Hier aus dem Youtube Transcribt: (nur mit leichten Korrekturen)

Moderator:
Wie wollen wir zusammen leben und ganz besonders auch wie wollen wir in zukunft sicher zusammenleben? Der Gräben in unserer Gesellschaft scheinen immer tiefer zu werden,  Reichtum, Armut haben wir eben gerade schon gesehen aber es gibt auch noch andere
Gräben.
Moderatorin:
ja wieder gab es quer denker demonstrationen am wochenende, der respekt vor regeln scheint zu schwinden das level an aggression ist hoch die polizei steht unter spannung wird oft selbst zum angriffsziel und obwohl deutschland ein sicheres land ist überwiegt bei einigen das gefühl der unsicherheit 
Moderator;
wir wollen mit einer frage anfangen die sich auch wieder an alle drei richtet mit der bitte um ganz kurze einschätzung wo, herr laschet, glauben sie fühlen sich Frauen am unsichersten?
Laschet:
die bilder zeigen wahrscheinlich in unterführungen, tunneln und in parks 
 
Baerbock
ich persönlich auch wenn man nachts allein unterwegs ist aber am unsichersten sind leider frauen in ihren eigenen vier wänden weil die meisten tötung an frauen gibt es leider durch den eigenen ehemann oder
freund oder Expartner
 
Moderatorin:
Herr Scholz, was würden sie sagen
 
Scholz:
Wie frau Baerbock das sind natürlich orte wo man sich nicht sicher fühlt weil sie dunkel und und einsehbar sind so wie wir das gesehen haben aber selbstverständlich dürfen wir nicht hinweg gucken über viele frauen werden bedroht sind gewalt aus dem gesetz werden getötet sehr sehr oft und eben auch von denjenigen mit denen sie zusammen leben und deshalb ist das eine Aufgabe die zur inneren sicherheit dazu gehört das zu bekämpfen
 
Moderator:
wir haben es mit forsa mal untersuchen lassen und haben festgestellt die hälfte der befragten frauen also 50 prozent der frauen fühlen sich an bahnhöfen und haltestellen am unsichersten 
Die ganze Passage ist insofern recht klassisch:
  • Es wird nur nach den Ängsten von Frauen gefragt. Warum eigentlich, wenn es allgemein um innere Sicherheit geht? 
  • Bei Baerbock merkt man die Kenntnis klassischer feministischer Positionen, die sie gleich dazu bringt die Frage nur so halb richtig zu beantworten. Die Frage war ja, wo fühlen sich Frauen am unsichersten.

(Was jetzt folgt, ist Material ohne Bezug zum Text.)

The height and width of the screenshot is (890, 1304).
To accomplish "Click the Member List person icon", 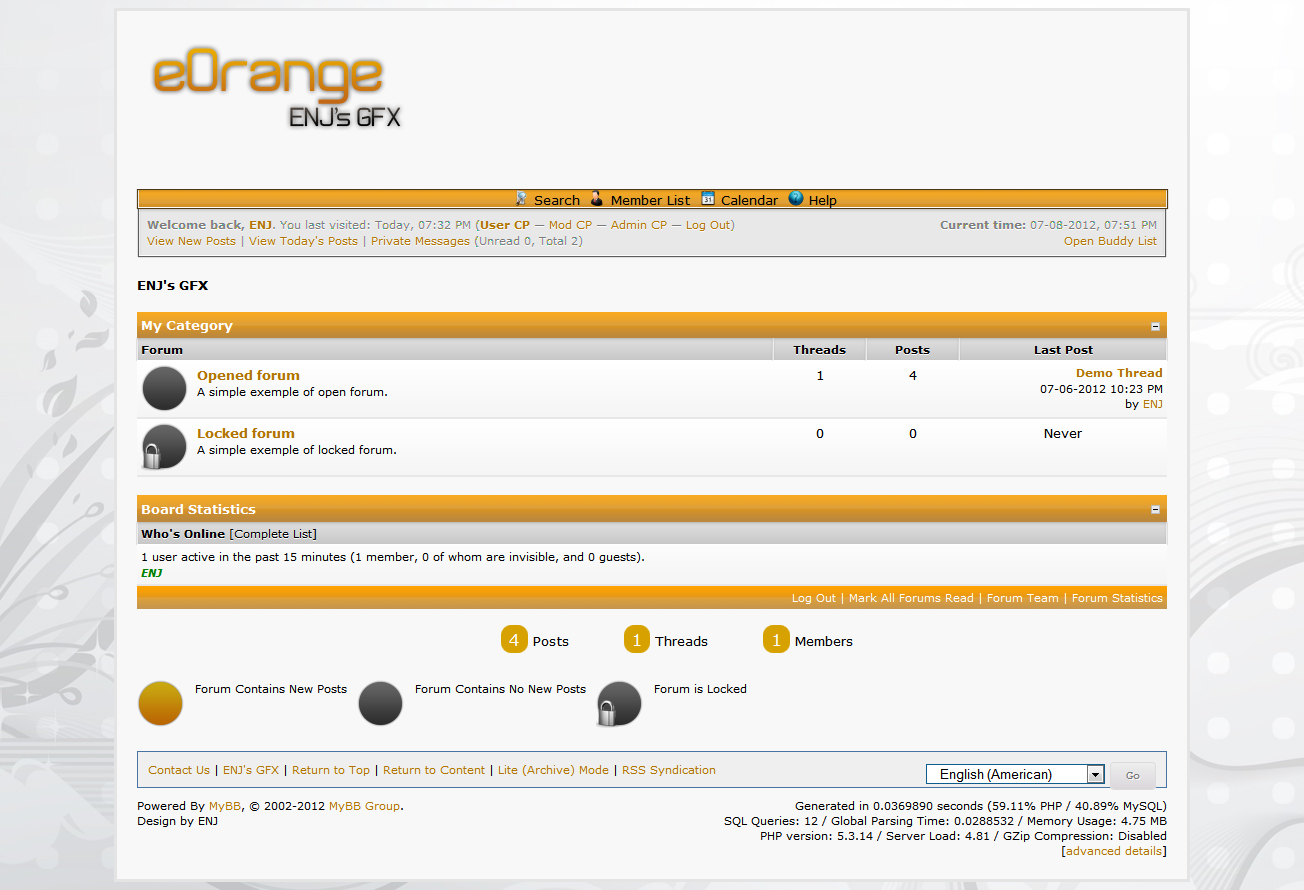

Sie hat angeführt wo es dann am häufigsten zu Tötungen kommt. 
  • Die meisten Frauen dürften sich dennoch zuhause am sichersten fühlen, weil sie ihre Männer kennen und wissen, dass sie sie eher beschützen werden als ihnen etwas anzutun. 

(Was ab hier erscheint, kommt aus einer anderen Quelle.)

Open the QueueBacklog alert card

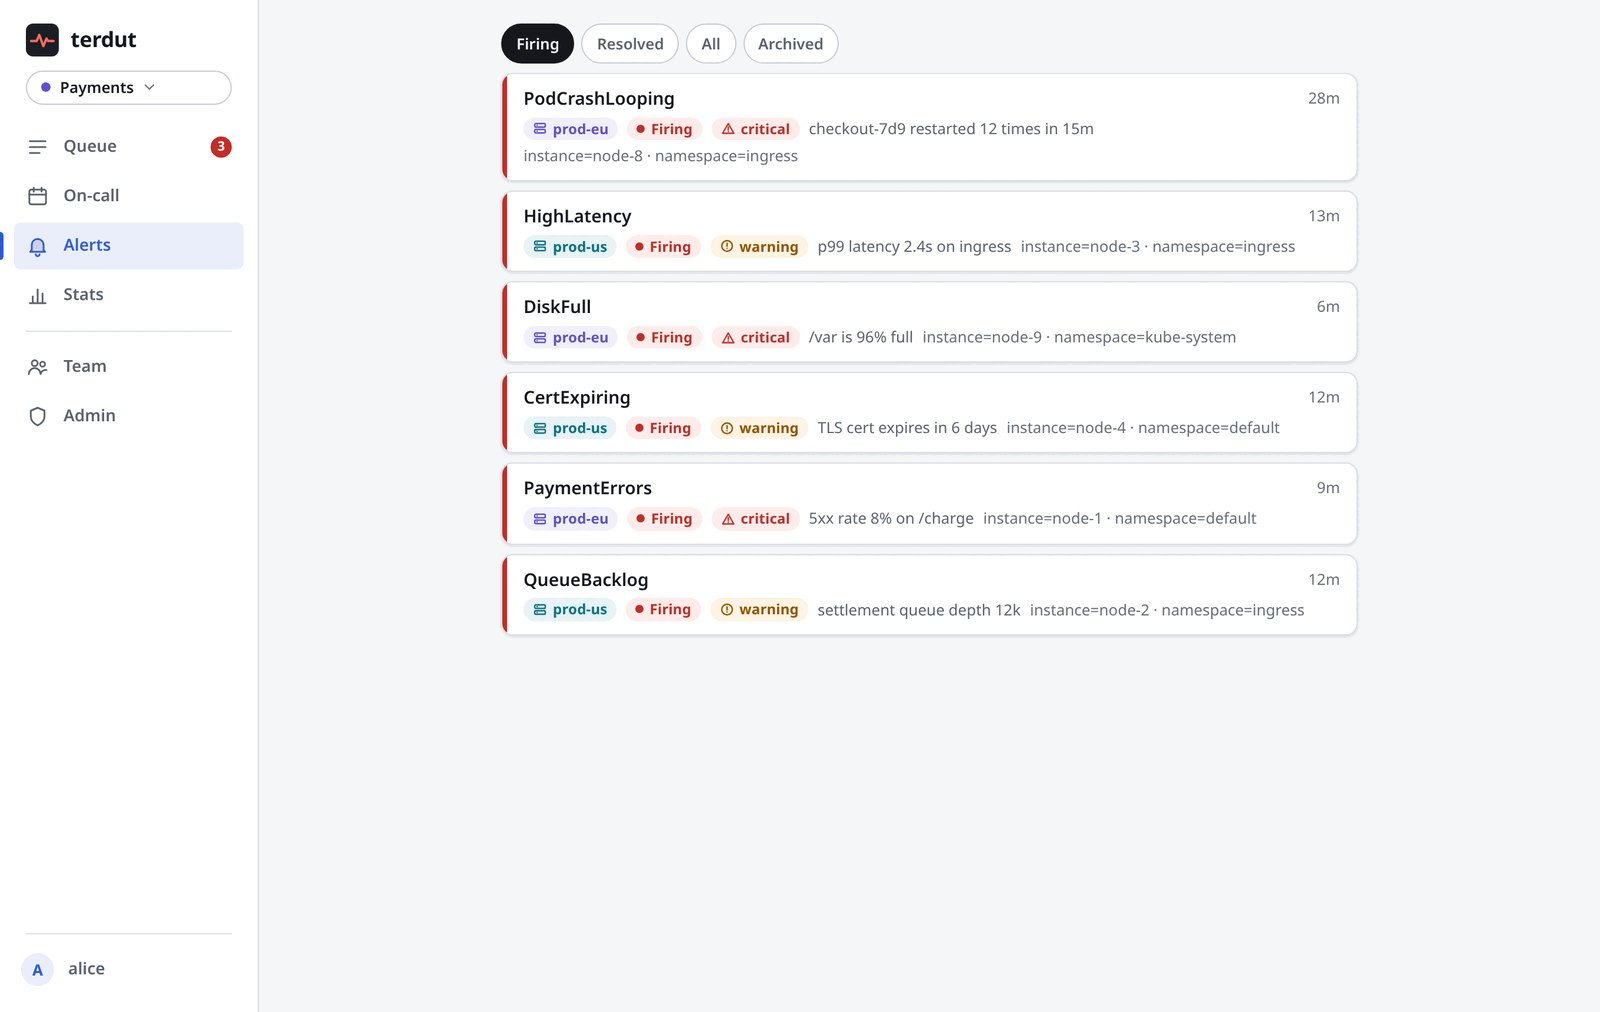(x=929, y=595)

    Das Baerbock das beides nicht auseinander halten kann ist eigentlich schon erschreckend, wobei sicherlich so eine Diskussion auch weniger Zeit zum Denken lässt und man eher mal was raushaut. Aber selbst dann sollte ihr eigentlich er Unterschied bewußt sein. Es zeugt eher von einer sehr negativen Einstellung Männern gegenüber bzw einer unkritischen Übernahme des feministischen Narrativs
  • Wo wir bei von der Fragestellung abweichenden Antworten sind: Interessant auch, dass keiner den Schwenk wen von den Frauen zu einer allgemeinen Lage wirklich angeht und anführt, dass man allgemein die Sicherheit erhöht und nicht für ein Geschlecht. Aber die Frage war insofern auch einseitig gestellt.